3 Easy Ways to Get or Stay in Shape When Travelling

It doesn’t matter if it’s a well deserved holiday break, touching down in a new city for work or becoming a digital nomad and working remotely, you’ll be hard pressed to find someone who doesn’t love travelling and exploring new places.
However, there’s no shortage of people who hate the backward slide that inevitably hits your fitness. That feeling of taking 2 steps forwards only to take 3 backwards every time you travel is common for many.
No one wants to work so hard to get in shape only to return home feeling fat, bloated and weak. To hit that first workout and then ache for what feels like a week or longer…
So how do you avoid this? How do you actually stay or even get in shape when travelling?
Below are 3 foolproof tactics you can use whether you’re away for 5 days or 5 months.
Perform Body Weight Workouts
Chances are you won’t have access to a gym or at least not a very well equipped one, so don’t rely on this.
Don’t expect to be able to do your usual routine either, so abandon this thought and instead use your own body to perform 3 whole body workouts a week.
Why you ask?
Well, first and foremost because you will be where ever you go, so you’ll always be able to do a workout.
You only need a small space to be able to do press ups, squats, burpees and a whole host of other exercises.

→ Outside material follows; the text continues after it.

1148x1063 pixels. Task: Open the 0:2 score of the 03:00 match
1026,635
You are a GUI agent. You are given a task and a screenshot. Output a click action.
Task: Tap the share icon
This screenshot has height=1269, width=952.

It’s equipment free, which means you don’t need to worry about carry bits of kit with you or venturing out to find the nearest gym and dealing with all the hassles that brings.
Training 3 times a week is enough to challenge you and provide real progress for those travelling for longer periods and for those only away for a week or so it’s enough to maintain your current fitness levels.
It’s also infrequent enough that you won’t feel like it’s taking over your holiday time, because let’s be honest this is a real concern for a lot of people.
As for how you set your workouts up, that’s up to you but there are lots of options. You could:
- Do circuits for AMRAP (as many reps as possible)
- Do circuits for a set number of rounds
- Work with more advanced exercise variations for a rep goal
- Use a push, pull, legs split with a workout on Monday, Wednesday & Friday
- Use 2 workouts (upper and lower) on an alternating basis A,B,A then B,A,B on non-consecutive days
The important thing is to do something and not nothing.
My recommendations:
- Continue to apply progressive overload whether you’re striving for more reps, more rounds, less rest or more difficult variations
- Take a days rest in between workouts
- Try and workout in the morning, that way it’s done and you don’t have to worry about it
- Choose something that closely mimics your current routine, it will make easier to adhere to
Eat Mindfully
Let’s be honest counting calories, defining your macros and doing meal prep just isn’t going to happen when you’re on holiday, travelling for work or living as a nomad and working remotely.
Nobody has time for that.
Not to mention when you’re eating out a lot, shopping in remote places or eating foods you don’t normally eat it can be near impossible to find out the calorie amount even if you wanted to.
However, this doesn’t mean you can’t stick to your goals.
The solution is simple. Be mindful of what you’re putting in your mouth.
If all you do is knock by sugary cocktails and eat fast food everyday then no amount of exercise will save you. However, if you eat well the majority of the time with a couple of drinks and a serving of ice cream here and there you’ll be fine.
Note: If the whole purpose of your holiday is to let loose and drink/eat as much as you can then you WILL put on weight, there will be no escaping it. I would also suggest this behaviour is indicative of your current diet being too restrictive.
Use the same principles you do when at home with 70–80% of your diet coming from for lack of a better word “good” foods and the remaining 20–30% coming from high calorie foods.
Stay Active
The more active you are, the more calories you burn, the more you can eat without gaining weight.
It’s so simple…you don’t have to be an adrenaline junky or sports enthusiast.
It’s not ground breaking or ‘out there’ it’s a simple solution to avoiding weight gain when travelling, as easy as exploring your new surroundings by foot or bike.
Think about this…
I’m a little over 160 lbs at the moment and walking for 1 hour at normal pace (I walk a little faster than most but nothing crazy) I burn 300–400kcals as measured by my Fitbit Blaze.
So if you’re walking for several hours a day, taking in the sights, soaking up the atmosphere and stopping along the way for photos or food and drink the calories will quickly stack up.
Not to mention because you’re somewhere new and exciting it won’t feel like exercise.
Win, win!
Other holiday exercise ideas include:
- Renting a bike
- Swimming in the sea, river, pool or other body of water
- Hiking trails and going off the beaten track
- Climbing mountains
- Going for run on the beach or in the woods
Summing Up
Travelling doesn’t have to spell the end of your fitness journey. There’s no reason why you can’t return home just as fit or fitter then when you left.
Make it easy for yourself by using the 3 easy strategies laid out in this post and stop taking 3 steps backwards every time you go away.